The paper introduces TLB and TMAB frameworks that adapt bandit problems for sequential token selection in LLM decoding.
It provides formal regret bounds under the DDMC assumption and proposes novel algorithms, EOFUL and GreedyETC, that achieve sublinear regret.
The work offers a theoretical foundation for the near-optimality of greedy decoding, enabling efficient LLM alignment without extensive retraining.

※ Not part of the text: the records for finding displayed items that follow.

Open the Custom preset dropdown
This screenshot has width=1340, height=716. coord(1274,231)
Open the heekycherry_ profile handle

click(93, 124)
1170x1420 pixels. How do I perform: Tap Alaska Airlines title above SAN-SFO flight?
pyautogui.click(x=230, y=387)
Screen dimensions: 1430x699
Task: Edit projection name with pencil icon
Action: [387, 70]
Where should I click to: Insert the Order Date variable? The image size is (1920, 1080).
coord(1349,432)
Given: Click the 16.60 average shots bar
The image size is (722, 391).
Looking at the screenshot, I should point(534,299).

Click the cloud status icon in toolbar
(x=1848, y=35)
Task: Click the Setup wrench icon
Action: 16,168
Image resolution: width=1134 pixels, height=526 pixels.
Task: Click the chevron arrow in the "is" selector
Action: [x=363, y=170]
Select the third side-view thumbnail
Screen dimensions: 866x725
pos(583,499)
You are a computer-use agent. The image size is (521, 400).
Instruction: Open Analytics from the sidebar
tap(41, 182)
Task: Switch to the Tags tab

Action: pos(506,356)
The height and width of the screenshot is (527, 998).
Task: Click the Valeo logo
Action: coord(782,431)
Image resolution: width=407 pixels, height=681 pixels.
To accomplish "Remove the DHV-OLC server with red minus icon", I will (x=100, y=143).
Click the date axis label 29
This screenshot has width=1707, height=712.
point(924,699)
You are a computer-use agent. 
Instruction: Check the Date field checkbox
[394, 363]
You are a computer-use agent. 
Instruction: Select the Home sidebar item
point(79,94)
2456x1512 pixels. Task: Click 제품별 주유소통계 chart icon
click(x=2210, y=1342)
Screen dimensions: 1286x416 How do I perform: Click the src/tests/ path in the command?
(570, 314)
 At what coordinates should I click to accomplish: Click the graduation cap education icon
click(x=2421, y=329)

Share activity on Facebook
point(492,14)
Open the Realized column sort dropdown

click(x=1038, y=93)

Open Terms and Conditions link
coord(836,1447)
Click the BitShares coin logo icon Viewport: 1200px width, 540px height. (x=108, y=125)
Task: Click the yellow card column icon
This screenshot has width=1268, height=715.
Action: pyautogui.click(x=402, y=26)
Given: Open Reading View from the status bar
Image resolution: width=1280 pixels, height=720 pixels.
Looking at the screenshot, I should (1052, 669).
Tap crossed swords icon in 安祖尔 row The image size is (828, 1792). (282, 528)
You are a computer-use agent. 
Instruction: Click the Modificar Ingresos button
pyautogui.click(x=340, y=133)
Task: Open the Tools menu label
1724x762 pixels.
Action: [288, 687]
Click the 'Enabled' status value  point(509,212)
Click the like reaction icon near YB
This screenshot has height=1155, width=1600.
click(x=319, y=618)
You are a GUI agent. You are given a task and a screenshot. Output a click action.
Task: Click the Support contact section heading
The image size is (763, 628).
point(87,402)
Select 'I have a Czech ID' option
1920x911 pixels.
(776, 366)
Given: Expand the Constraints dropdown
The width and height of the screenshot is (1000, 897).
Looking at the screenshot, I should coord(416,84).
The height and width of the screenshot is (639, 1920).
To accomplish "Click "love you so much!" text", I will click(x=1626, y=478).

An Overview of Tokenized Bandit for LLM Decoding and Alignment

This paper introduces novel tokenized variants of linear and multi-armed bandit problems specifically designed to address the challenges involved in LLM decoding and alignment. The proposed frameworks, named Tokenized Linear Bandit (TLB) and Tokenized Multi-Armed Bandit (TMAB), aim to optimize the utility of generated sequences by sequentially selecting tokens in a manner aligned with user preferences, without necessitating extensive retraining or updates to the underlying model.

Key Contributions

The paper makes several significant contributions to the understanding and application of bandit problems in the context of LLMs:

Introduction of TLB and TMAB: The authors present these tokenized variants as adaptations of standard linear and stochastic multi-armed bandit problems, tailored to the specific task of token selection in LLMs. These frameworks facilitate the understanding of how to sequentially construct text outputs that align with human preferences while maintaining computational efficiency.
Regret Analysis: For both TLB and TMAB, the paper provides formal regret bounds under the assumption of a novel structural property termed "Diminishing Distance with More Commons" (DDMC). This assumption posits that as more common tokens are appended between sequences, the utility gap diminishes, thus leveraging the shared structure of token sequences for prediction.
Algorithmic Solutions: The authors propose specific algorithms, EOFUL and GreedyETC, offering sublinear regret in TLB and TMAB scenarios, respectively. These algorithms utilize optimistic approaches typical in bandit literature, supplemented by unique heuristics suitable for token sequence construction.
Theoretical Justification for Greedy Decoding: A noteworthy finding is the near-optimality of greedy decoding strategies within the DDMC framework. This offers an important theoretical backing for the empirical success observed for greedy decoding strategies in a variety of LLM tasks.
LLM Alignment Application: The paper presents a compelling application of these bandit variants in aligning LLM outputs with user preferences during decoding, providing an efficient alternative to high-resource fine-tuning methods such as RLHF.

Implications and Future Directions

This research has several implications for the field of AI, particularly in enhancing the personalization and efficiency of LLMs in real-world applications. By effectively aligning LLM outputs during the generation process without the need for extensive computational overhead, this work potentially broadens the applicability of LLMs in highly dynamic environments where user preferences might rapidly change.

Future developments could explore the relaxation of the DDMC assumption further, possibly extending these frameworks to more general sequence functions or exploring the impact of different decoding strategies beyond greedy ones. Moreover, integrating these models with more adaptive structures in LLMs could enhance their robustness and adaptability across a wider array of language tasks.

Conclusion

The introduction of TLB and TMAB in this paper represents a stride towards harnessing the power of bandit frameworks for optimizing LLM outputs. The theoretical contributions, coupled with robust empirical validation, chart a promising course for aligning machine-generated text more closely with human preferences in a resource-efficient manner. This foundational work sets the stage for subsequent innovations in interactive AI systems and personalized LLM applications.